(Source data)
=-=-=
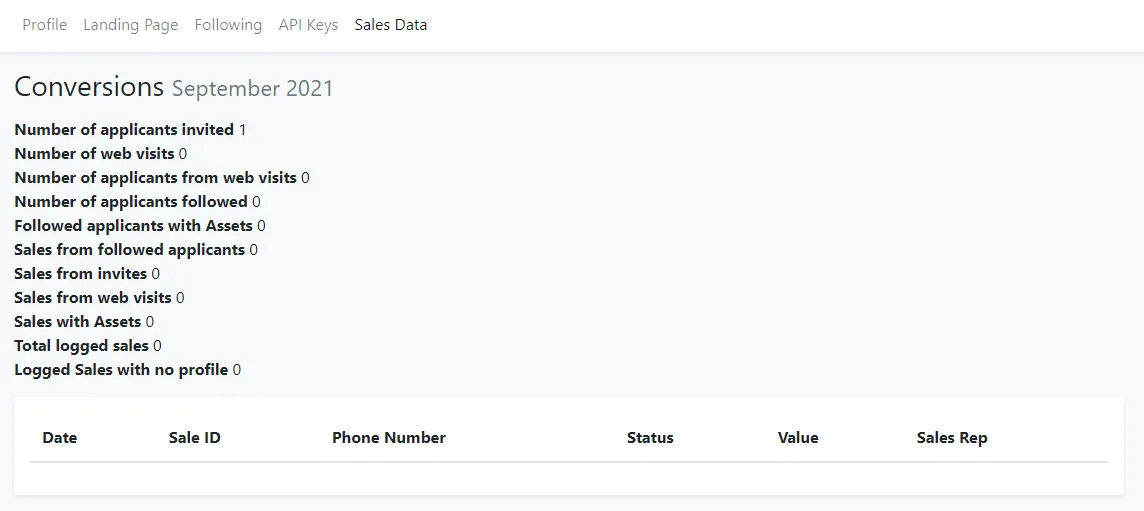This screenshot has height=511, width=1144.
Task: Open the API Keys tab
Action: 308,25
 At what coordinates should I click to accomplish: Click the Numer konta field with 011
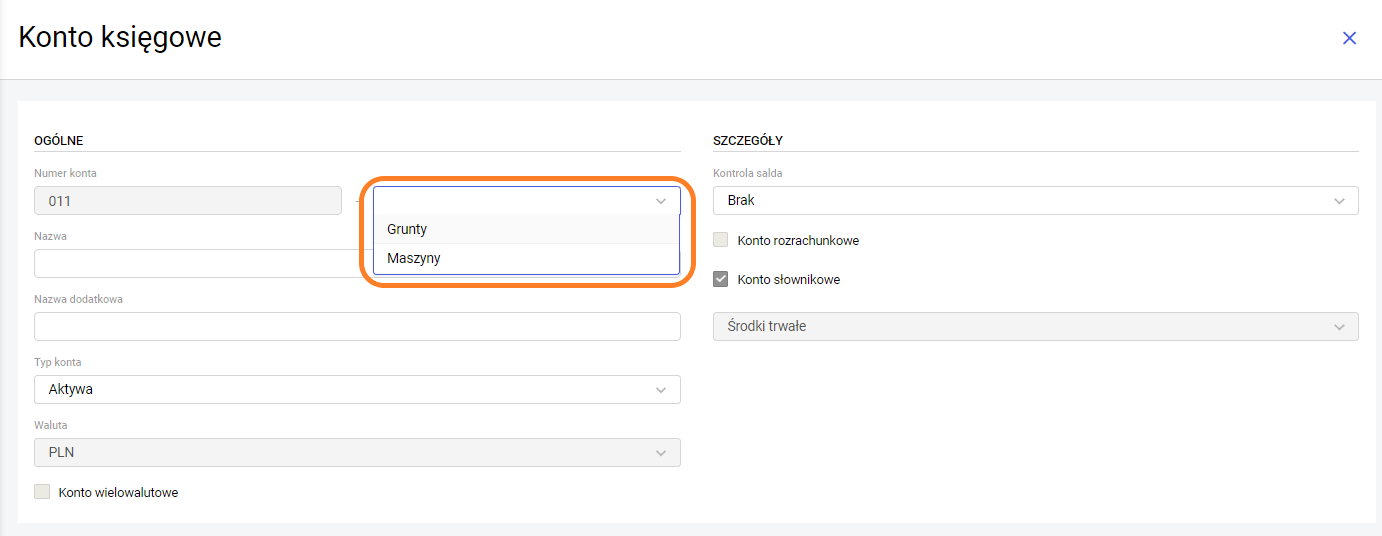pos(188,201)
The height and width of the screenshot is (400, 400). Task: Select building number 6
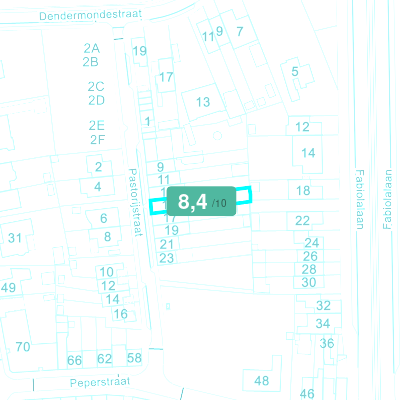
=-=-=
| AIM OF THE TASK |
Give back the lines from the one containing "At what coordinates" through the last line of the records above exactly as they appear, both included, and no pictures.

| RESPONSE |
 At what coordinates should I click to accomplish: Click the Numer konta field with 011
pos(188,201)
The height and width of the screenshot is (400, 400). Task: Select building number 6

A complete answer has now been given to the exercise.